:: Selection ::

So, writing the book became, for me, a political process of soul restoration. And it took me in directions I hadn’t anticipated at the outset and helped me find a voice that I hadn’t known I had. Or, maybe it’s more accurate to say that I anticipated some of the directions I would have to go in, but I wasn’t prepared to risk taking them at the beginning.

I've done a whole range of writing over many decades. Although I'd written and published several academic books, only writing Living Between Danger and Love gave me permission to call myself a "writer." I accept the risk of being a writer now.

Writing this book has pushed me even further in the direction of what others have called the position of the public intellectual. It’s pushed me to examine critically how teaching and writing might better engage public debate and action about what the Romans called res publica—the things we have in common as humans. And, oddly enough, it’s pushed me in the direction of writing fiction.

:::
:: Listed entries ::

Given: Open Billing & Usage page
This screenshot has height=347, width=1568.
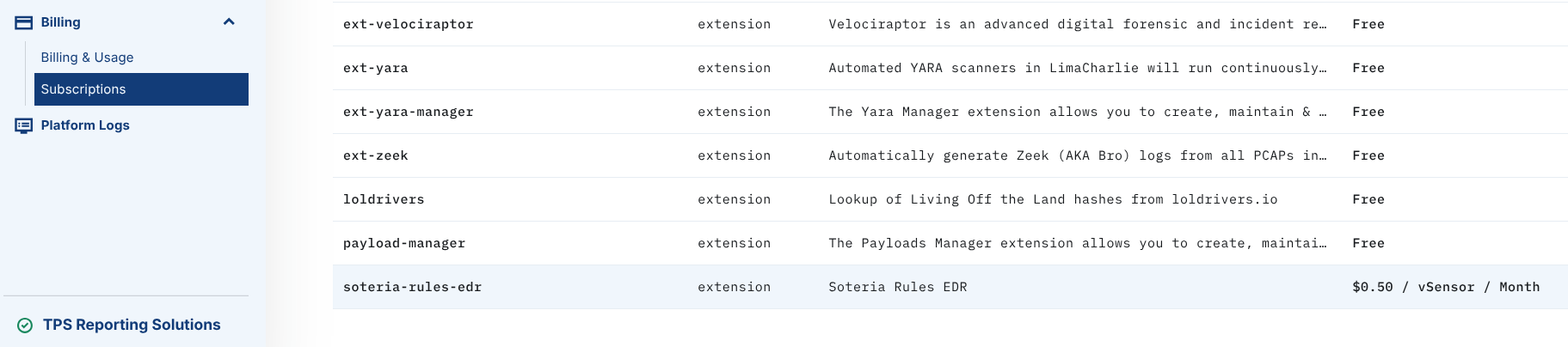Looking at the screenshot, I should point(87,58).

:::
:: Listed entries ::

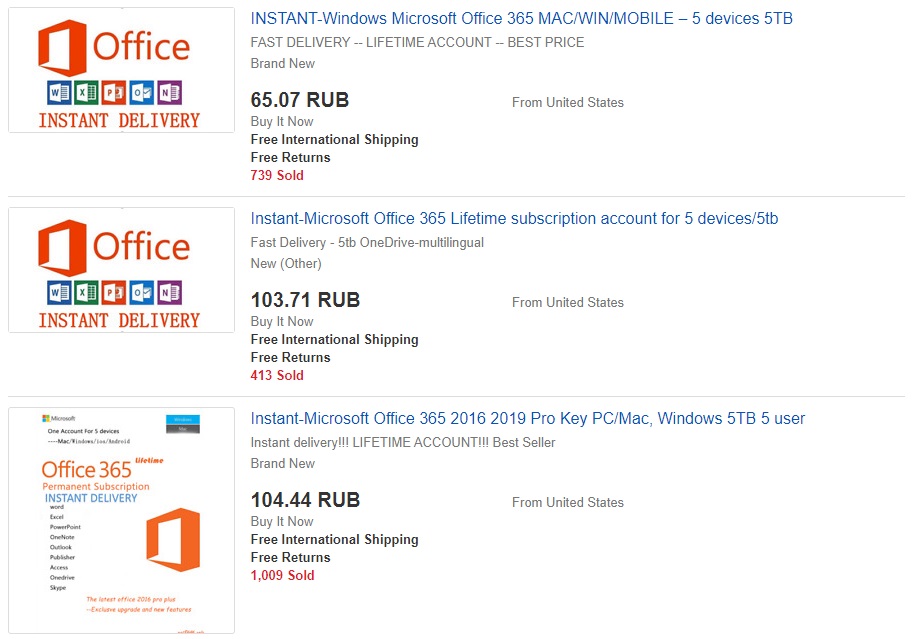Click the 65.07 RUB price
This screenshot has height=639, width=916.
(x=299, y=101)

:::

Given task => From the passage on writing the book, list each thing the writer says writing it has "pushed" them toward.

Solution for this problem =>
- Further in the direction of what others have called the position of the public intellectual
- To examine critically how teaching and writing might better engage public debate and action about what the Romans called res publica
- In the direction of writing fiction